His opulent pandals at Matunga railway station during the annual Ganesh Chaturthi celebrations were quite famous and visited by celebrities. However, after the collapse of the cotton mills in Mumbai in the mid-1980s, their relevance ended.

During the period of Varadarajan's fading influence, his hugely popular Ganesha pandal was served an eviction notice at the behest of the police in the mid-1980s. This was also the time when most members of his gang were jailed or eliminated, forcing him to flee Bombay for Madras, where he led a retired life until his demise in January 1988, following a heart attack. Haji Mastan brought his body to Mumbai in a chartered Indian Airlines plane for last rites as per Varda's wishes. Many people mourned his death. Life came to a standstill in Dharavi, Matunga and Sion Koliwada when his body was flown into the city. Varadarajan's dear friend, Selva, was with him throughout his adult life, until his death.

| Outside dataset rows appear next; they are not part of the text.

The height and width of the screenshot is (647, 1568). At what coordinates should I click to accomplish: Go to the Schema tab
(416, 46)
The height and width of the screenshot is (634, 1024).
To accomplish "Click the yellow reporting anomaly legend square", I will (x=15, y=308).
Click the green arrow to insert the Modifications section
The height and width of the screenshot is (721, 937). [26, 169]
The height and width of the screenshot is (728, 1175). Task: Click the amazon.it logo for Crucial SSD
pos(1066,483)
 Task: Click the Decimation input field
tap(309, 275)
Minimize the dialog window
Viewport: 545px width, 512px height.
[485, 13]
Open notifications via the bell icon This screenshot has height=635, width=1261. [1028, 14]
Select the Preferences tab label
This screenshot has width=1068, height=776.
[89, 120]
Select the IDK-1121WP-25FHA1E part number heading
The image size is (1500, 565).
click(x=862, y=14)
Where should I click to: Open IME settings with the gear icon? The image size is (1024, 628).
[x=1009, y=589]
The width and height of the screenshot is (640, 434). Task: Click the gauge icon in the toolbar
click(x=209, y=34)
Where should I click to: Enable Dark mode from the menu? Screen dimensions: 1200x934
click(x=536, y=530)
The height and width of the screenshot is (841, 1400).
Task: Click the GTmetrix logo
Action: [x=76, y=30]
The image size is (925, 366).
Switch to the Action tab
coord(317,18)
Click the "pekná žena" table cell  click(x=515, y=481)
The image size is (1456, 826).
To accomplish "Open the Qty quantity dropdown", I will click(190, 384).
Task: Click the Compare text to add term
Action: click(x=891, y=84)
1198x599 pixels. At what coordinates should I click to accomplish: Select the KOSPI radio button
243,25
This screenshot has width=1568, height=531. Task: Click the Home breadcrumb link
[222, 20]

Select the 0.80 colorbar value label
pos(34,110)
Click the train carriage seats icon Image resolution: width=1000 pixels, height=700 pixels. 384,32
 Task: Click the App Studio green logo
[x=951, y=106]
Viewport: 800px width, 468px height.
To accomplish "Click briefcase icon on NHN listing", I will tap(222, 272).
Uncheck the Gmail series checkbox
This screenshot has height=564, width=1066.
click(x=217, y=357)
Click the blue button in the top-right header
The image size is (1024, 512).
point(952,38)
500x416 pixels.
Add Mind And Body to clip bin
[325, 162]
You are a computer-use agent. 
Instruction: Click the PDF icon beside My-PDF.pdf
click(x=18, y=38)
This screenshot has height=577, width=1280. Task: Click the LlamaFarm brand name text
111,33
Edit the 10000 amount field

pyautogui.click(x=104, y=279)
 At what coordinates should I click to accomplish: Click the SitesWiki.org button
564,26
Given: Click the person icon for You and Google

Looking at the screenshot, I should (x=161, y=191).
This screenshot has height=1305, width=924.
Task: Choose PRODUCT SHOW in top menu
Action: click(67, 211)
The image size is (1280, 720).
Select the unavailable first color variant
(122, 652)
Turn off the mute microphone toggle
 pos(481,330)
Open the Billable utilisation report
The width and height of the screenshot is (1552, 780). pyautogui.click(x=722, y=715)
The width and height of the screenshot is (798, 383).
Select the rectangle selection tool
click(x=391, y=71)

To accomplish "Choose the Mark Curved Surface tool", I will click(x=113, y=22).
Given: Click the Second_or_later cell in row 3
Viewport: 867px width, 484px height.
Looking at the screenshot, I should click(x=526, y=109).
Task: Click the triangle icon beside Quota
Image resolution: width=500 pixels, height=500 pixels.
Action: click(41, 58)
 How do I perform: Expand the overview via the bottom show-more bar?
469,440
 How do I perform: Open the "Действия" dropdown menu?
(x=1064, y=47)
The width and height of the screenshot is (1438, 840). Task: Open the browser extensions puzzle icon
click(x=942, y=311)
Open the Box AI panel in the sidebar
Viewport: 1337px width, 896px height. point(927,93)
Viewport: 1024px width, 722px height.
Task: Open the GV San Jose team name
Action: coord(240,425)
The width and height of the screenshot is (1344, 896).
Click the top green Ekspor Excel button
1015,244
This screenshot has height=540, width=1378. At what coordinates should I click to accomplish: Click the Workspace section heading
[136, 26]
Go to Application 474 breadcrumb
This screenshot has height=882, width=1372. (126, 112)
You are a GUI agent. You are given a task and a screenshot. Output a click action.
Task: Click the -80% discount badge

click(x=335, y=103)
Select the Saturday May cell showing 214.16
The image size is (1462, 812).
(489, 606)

A daughter, Mahalakshmi, died of suffocation in a fire at her home at age 50, along with her husband, Hemachander, in 2010 at Foreshore Estate, Chennai.

== In popular culture ==

- In the highly acclaimed 1983 film, Ardh Satya, the character of Rama Shetty played by Sadashiv Amrapurkar was loosely based on Varadarajan.
- In 1984, Amrish Puri played a character called Varadarajan of Dogharbhatti in Mashaal.
- In 1987, Mani Ratnam made Nayakan, which was loosely based on Varadarajan's life. Kamal Haasan portrayed Varadarajan and received the National Film Award for Best Actor in a Leading Role for his iconic performance.
- The 1988 Hindi remake of Nayakan, Dayavan, starred Vinod Khanna as a North Indian iteration of Varadarajan.
- One of the characters in the 1991 Malayalam film, Abhimanyu, which was based on the Mumbai underworld activities, holds resemblance to Varadarajan with the character's name being the same.
- In a television interview, Amitabh Bachchan stated that he modeled his dialogues and mannerisms in Agneepath after Varadarajan's.
- In the 2007 film, Thottal Poo Malarum, Rajkiran portrayed Varadarajan as Varadarajan Vaandaiyar.
- In 2010 Hindi film, Once Upon a Time in Mumbaai, the character of Vardhan played by Ravi Khanvilkar was inspired by Varadarajan Mudaliar.
- In the 2013 Tamil film, Thalaivaa, Sathyaraj's character is mainly extracted from Varadarajan's life.
- In the 2015 Tamil movie Yagavarayinum Naa Kaakka, Mithun Chakraborty portrayed a character mainly extracted from Varadarajan's life.
- In the 2018 Tamil film, Kaala, where the lead role played by Rajinikanth was inspired by Varadarajan's life.
- In the 2023 web series, Bambai Meri Jaan, Varadarajan was portrayed by Dinesh Prabhakar as Anna Rajan Mudaliar.